Между Тенью и Фарфором - страница 18
– Ну и хрен с ней, с бабкой Купырёвой! Пусть только попробует еще раз сунуться со своим барабашкой!
А вот «каменный» эпизод так легко сбросить со счетов не удавалось. Тут же вспомнился Яков Степанович, бормотавший что-то о мраморных людях. Побеседовать, что ли, с дедком?.. Нет, нет и нет! Это же чистой воды безумие! Матвеев-то еще ладно, старикан-книгоман как-никак! Если столько перечитать, немудрено к старости и крышу упустить. Но он-то, Василий, в трезвом рассудке!
Правда? В трезвом?..
Шумский бегом бросился из дворов к троллейбусной остановке, туда, где толпились обыкновенные люди, временами раздражающе суетливые, зато нормальные и живые!
Журналист ужасно не хотел признаваться себе в реальности видений и не собирался лишний раз думать на эту тему, а уж тем паче обсуждать ее с Матвеевым. Ведь тогда ему придется либо заподозрить и себя, и дедка в коллективной шизофрении, либо убедиться в существовании чего-то, неподвластного простому смертному. Оба варианта никуда не годились.
В редакции было спокойно и малолюдно. Вернувшийся в полном раздрае Василий обнаружил там только Настасью и Тоху. Причем последний как-то уж слишком старательно пялился в монитор, подбирая подходящий шрифт для заголовка (только почему-то он все время выходил один и тот же), попутно отпивая кофе из излюбленной необъятной кружки. В масштабах невысокого худощавого верстальщика она выглядела впечатляюще гигантской.
– Всегда поражаюсь: как в тебя столько жидкости влезает? – Шумский обменялся с Тохой рукопожатием.
– Закон природы, – хмыкнул тот, явно обрадовавшись пополнению. – В одно отверстие вода вливается, из другого выходит. Круговорот, так сказать…
– Внутри Тохи, – сыронизировала Лунина тоже с радостным оживлением в голосе, точно отсутствие третьих лиц накладывало вето на ее способность разговаривать.
– Внутри любого из нас, – парировал верстальщик с видом истинного философа и обратился к Василию, – как призраки? Всех разогнал?
– Да уж, – скривился Шумский, швыряя сумку на свое кресло. – Бабка от всего открестилась: я, мол, не я и лошадь не моя.
– В смысле?
– В прямом. Заявила, что ничего не писала.
– Ты же показал ей письмо? – Загоревшиеся Настасьины глазищи соперничали синью с небом.
– Пытался. Но она просто закрылась, намекая, что мне пора. Изгнала меня, в общем, аки демона. Так что материал стряпать не из чего.
– Бывает, – меланхолично заметил Тоха, возвращаясь в мир шрифтов, кеглей и глифов.

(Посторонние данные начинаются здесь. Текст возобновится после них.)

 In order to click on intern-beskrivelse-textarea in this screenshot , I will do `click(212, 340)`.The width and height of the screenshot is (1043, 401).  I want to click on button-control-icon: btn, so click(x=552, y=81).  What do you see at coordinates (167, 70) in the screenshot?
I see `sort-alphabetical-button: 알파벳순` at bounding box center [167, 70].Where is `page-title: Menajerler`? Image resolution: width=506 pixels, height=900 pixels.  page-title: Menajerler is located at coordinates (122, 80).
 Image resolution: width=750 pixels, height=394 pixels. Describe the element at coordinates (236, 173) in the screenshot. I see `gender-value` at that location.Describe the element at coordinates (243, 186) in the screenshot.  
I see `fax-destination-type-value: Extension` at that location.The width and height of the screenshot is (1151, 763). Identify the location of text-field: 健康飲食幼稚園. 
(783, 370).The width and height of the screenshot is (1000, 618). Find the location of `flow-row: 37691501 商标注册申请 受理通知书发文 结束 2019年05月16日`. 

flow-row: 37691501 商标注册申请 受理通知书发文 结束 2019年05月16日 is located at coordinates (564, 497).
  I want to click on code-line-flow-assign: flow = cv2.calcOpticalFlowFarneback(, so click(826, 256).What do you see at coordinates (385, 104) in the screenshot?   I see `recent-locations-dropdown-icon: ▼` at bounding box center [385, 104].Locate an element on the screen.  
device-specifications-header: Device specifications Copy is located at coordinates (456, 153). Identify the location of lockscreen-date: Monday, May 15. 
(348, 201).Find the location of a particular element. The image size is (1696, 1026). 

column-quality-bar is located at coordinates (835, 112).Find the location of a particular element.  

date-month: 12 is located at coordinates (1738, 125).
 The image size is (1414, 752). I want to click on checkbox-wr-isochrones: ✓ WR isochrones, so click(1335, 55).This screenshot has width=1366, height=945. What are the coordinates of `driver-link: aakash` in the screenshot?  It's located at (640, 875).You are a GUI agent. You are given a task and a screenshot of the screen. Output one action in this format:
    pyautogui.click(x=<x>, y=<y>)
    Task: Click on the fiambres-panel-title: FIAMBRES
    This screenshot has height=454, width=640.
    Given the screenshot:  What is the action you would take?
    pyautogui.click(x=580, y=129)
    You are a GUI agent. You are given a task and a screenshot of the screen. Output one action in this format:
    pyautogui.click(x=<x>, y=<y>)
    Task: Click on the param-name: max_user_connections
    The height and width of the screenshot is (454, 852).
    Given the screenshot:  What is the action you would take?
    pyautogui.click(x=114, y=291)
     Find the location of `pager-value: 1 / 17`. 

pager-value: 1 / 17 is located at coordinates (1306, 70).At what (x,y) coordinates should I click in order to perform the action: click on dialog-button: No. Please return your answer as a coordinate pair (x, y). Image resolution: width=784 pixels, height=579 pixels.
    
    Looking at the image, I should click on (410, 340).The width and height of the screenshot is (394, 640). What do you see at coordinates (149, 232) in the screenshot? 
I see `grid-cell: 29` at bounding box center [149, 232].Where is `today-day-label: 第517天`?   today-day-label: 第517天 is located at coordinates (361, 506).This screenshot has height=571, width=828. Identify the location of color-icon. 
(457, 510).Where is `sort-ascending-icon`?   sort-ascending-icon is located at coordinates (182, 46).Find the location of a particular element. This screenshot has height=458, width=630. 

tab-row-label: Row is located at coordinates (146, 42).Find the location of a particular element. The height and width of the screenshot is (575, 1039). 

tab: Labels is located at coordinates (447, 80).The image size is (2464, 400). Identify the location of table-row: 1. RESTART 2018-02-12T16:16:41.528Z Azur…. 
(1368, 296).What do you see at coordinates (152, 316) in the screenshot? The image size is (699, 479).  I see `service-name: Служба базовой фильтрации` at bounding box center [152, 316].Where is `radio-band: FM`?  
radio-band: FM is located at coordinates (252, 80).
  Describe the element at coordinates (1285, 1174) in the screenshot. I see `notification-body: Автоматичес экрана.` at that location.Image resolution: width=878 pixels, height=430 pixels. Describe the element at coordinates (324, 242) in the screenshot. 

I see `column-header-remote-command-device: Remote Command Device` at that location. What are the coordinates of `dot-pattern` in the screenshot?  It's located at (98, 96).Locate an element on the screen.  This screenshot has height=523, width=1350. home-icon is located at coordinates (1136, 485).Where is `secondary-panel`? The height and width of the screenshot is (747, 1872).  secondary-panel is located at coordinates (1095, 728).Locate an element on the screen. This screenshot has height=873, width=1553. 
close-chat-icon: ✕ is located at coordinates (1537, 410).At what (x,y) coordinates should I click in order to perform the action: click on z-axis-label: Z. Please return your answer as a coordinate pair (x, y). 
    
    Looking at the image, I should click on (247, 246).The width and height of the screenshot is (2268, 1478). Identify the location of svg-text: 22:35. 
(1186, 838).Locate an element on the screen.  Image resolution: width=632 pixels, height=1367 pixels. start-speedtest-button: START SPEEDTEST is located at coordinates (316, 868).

– И, кстати, даже похуже, – добавила Лунина. – Помнишь «письмо с того света»?
Шумский качнулся в кресле. Его шевелюра рыжевато светилась в солнечных лучах, льющихся из окна.
Настасья имела в виду нелепую историю годовалой давности. Тогда в редакцию тоже пришло письмо, правда, старушка Тамара Дмитриевна жаловалась не на привидений, а на плохую работу радио с вечными помехами в эфире. Маринка, конечно, отправила запрос в телерадиовещательную компанию. Оттуда прибыли компетентные товарищи, потребовавшие доказать подлинность обращения реальным посланием. Удивленная редактор предъявила конверт с вложением. Мужчины долго его изучали, шушукались, а потом попросили снять копию стороны с адресом.
– Да в чем проблема-то? – Не выдержала Сахарова. – Ответ вы дадите читательнице, или как?
– Видите ли, Марина Леонидовна, – аккуратно высказался один из товарищей, заученным жестом поправляя очки на носу. – Отвечать, видимо, некому. Дозвониться до вашей читательницы нам не удалось. Когда же мы выехали по адресу, чтобы поговорить непосредственно с Тамарой Дмитриевной, нам никто не открыл. Хорошо, соседи оказались дома. Они-то и поведали, что та самая Тамара Дмитриевна уж года два как «переселилась» на кладбище, а квартира все еще выставлена на продажу. Что же касается радиоточки, на улице 2-я Южная она работает без сбоев, других обращений от абонентов не поступало.